Les efforts manifestes de l’Occident pour blanchir soudainement le pouvoir et l’influence de l’extrême droite en Ukraine trahissent plus que tout sa russophobie profondément enracinée. Pourtant, s’ils étaient confrontés à une menace néonazie tout aussi dangereuse à leurs frontières, il est peu probable que les États membres de l’OTAN – et notamment l’Allemagne, où le simple fait d’arborer un symbole nazi peut conduire une personne en prison pendant de nombreuses années – maintiendraient une position neutre.

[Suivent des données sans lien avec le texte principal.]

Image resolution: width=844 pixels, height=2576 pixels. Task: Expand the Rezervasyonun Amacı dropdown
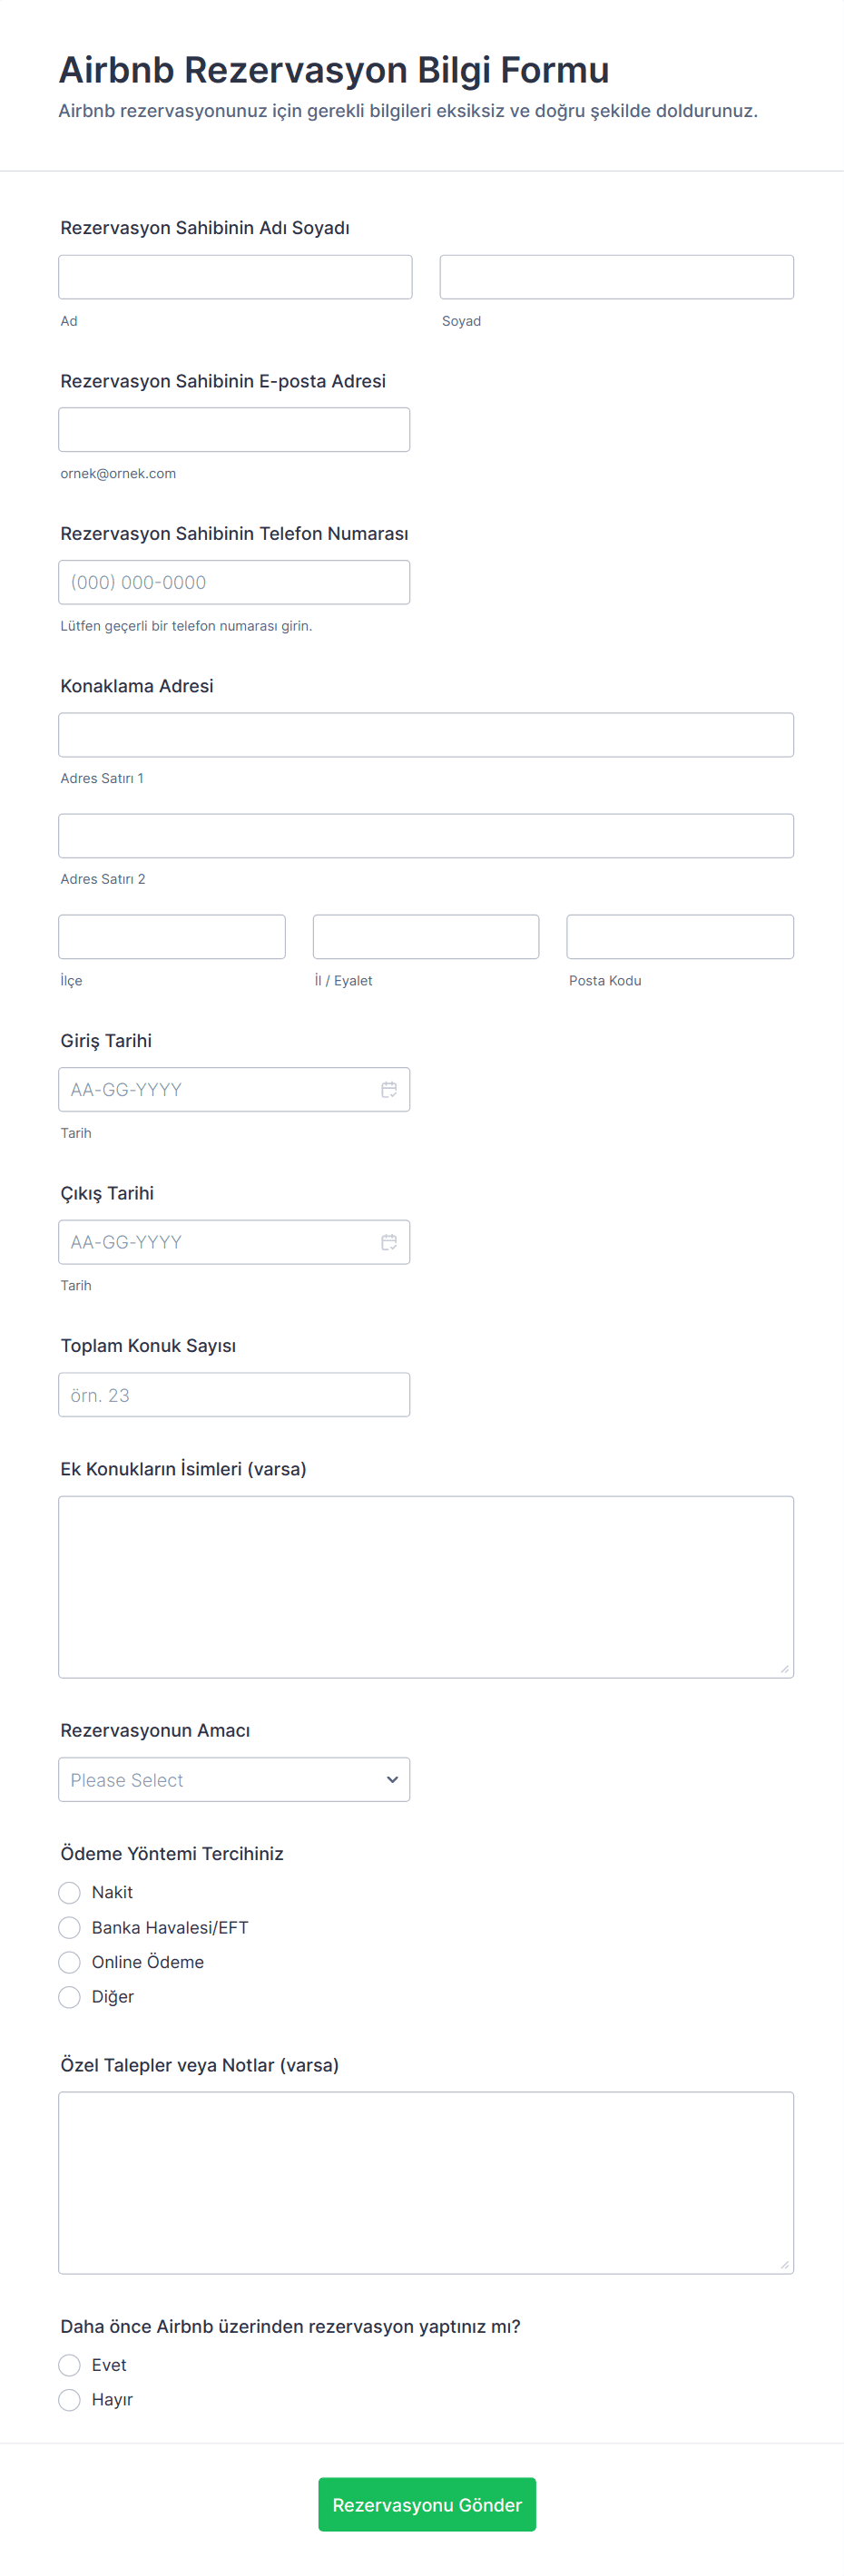pos(234,1779)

Tout comme la forte réaction de cette enseignante catholique, il y a de nombreuses années, lorsqu’elle a été confrontée à la vue d’une croix gammée dans sa classe, les gens doivent à nouveau comprendre le danger inhérent à une telle idéologie – même si cela implique de parvenir à une compréhension et une coexistence pacifiques avec la Russie. Mais il faut d’abord que le monde occidental cesse d’attendre de Moscou qu’elle vive à côté d’une menace existentielle – une idéologie détestable dont la volatilité a déjà été prouvée – qu’aucun autre pays au monde ne tolérerait longtemps. Il est temps de se rappeler, pour reprendre les mots de Mitchell et Webb, le célèbre duo comique britannique, que les nazis sont vraiment “les méchants”.